## Data listing:

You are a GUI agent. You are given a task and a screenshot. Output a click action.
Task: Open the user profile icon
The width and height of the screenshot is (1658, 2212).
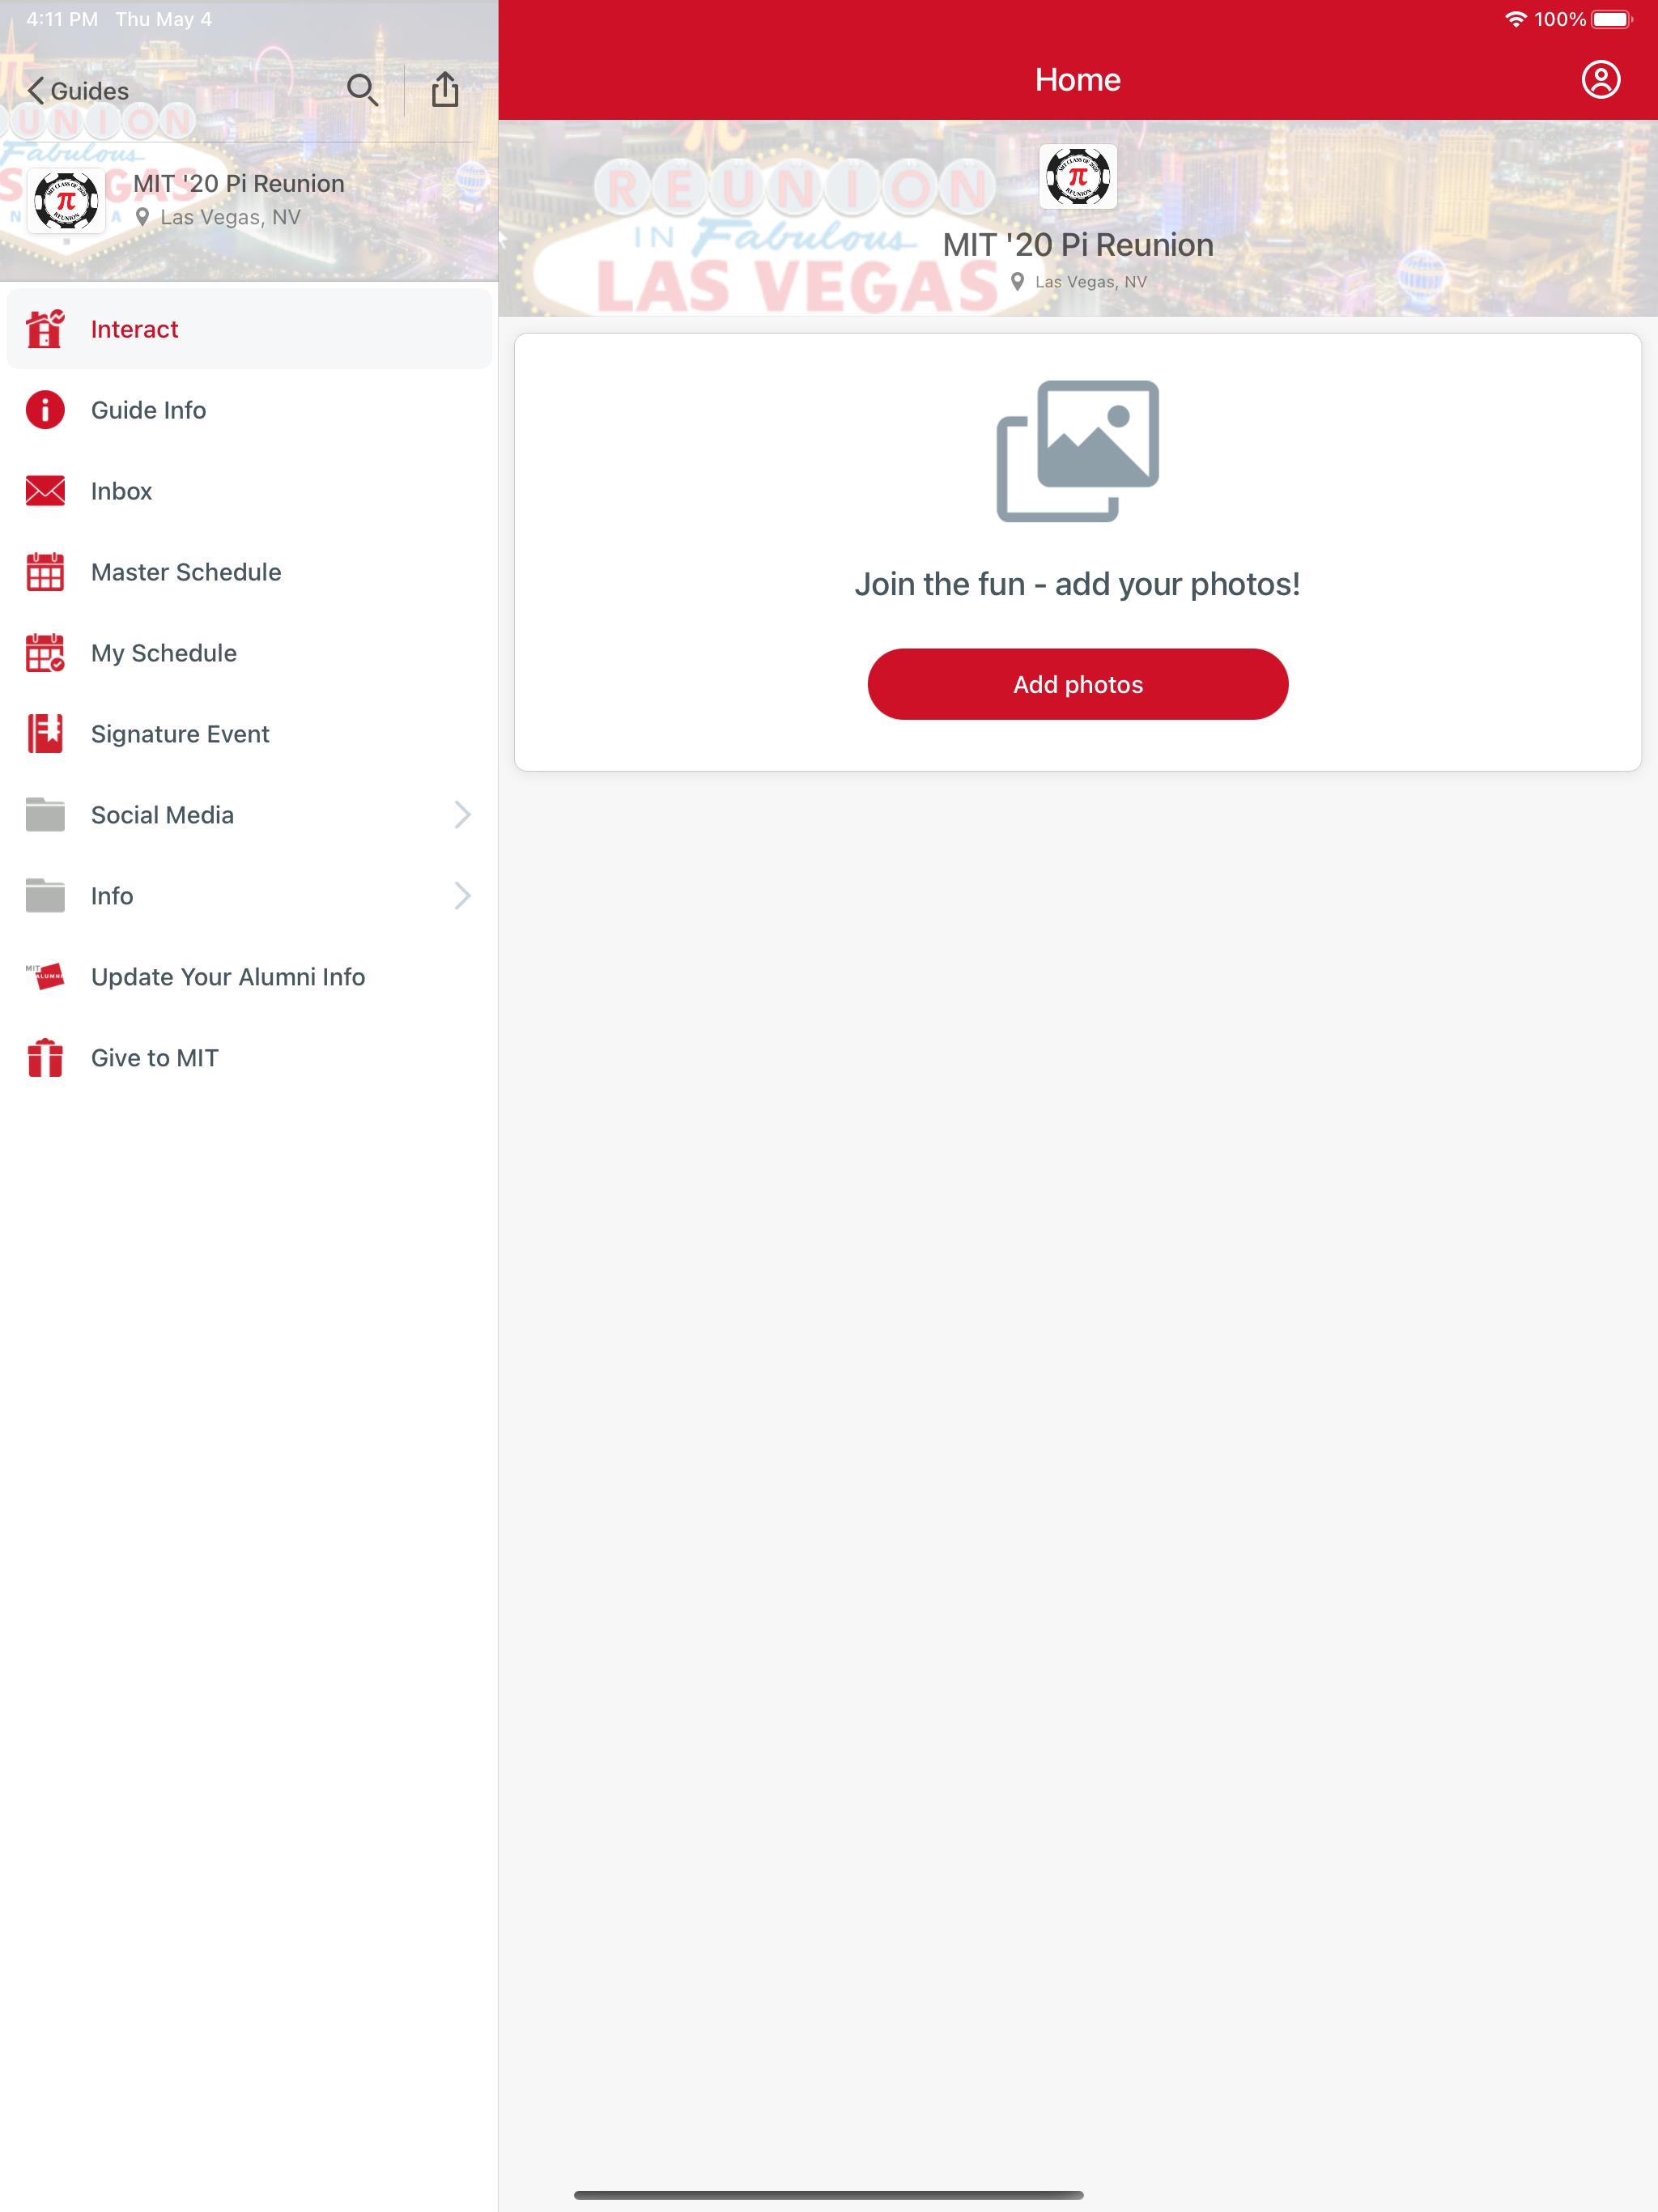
* * *
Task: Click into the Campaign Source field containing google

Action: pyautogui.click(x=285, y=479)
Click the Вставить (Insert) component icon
==
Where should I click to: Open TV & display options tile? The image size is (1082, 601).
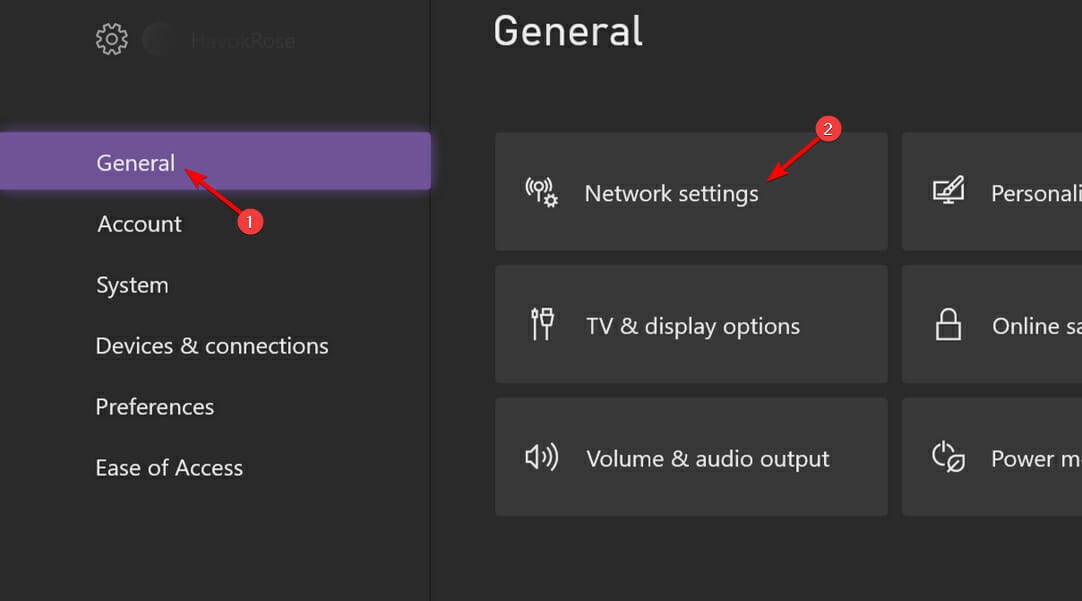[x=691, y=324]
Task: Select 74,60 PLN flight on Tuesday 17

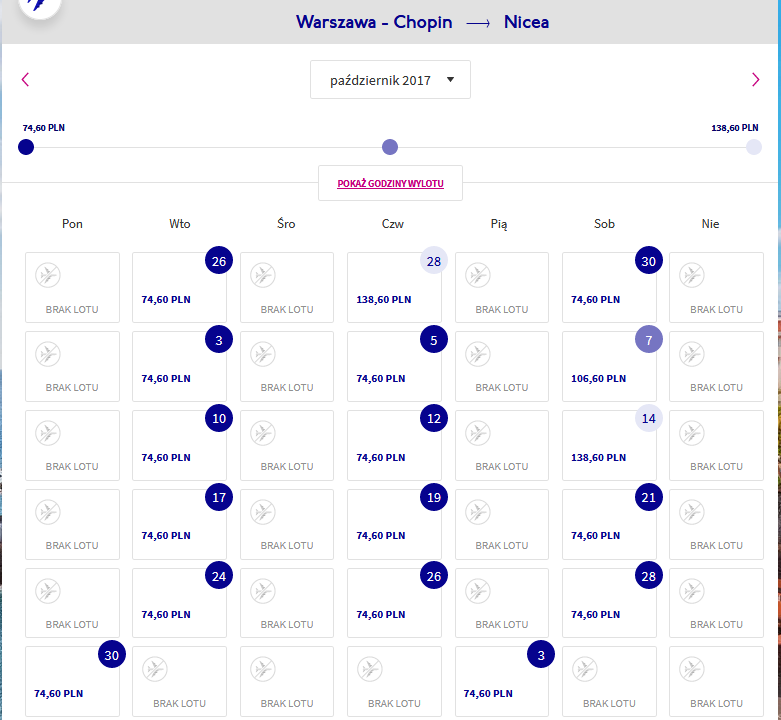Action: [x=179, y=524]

## Work order:
In the entries above, find each line with the word "screenshot" and copy it.

## Answer to the exercise:
You are a GUI agent. You are given a task and a screenshot. Output a click action.
The width and height of the screenshot is (1658, 2212).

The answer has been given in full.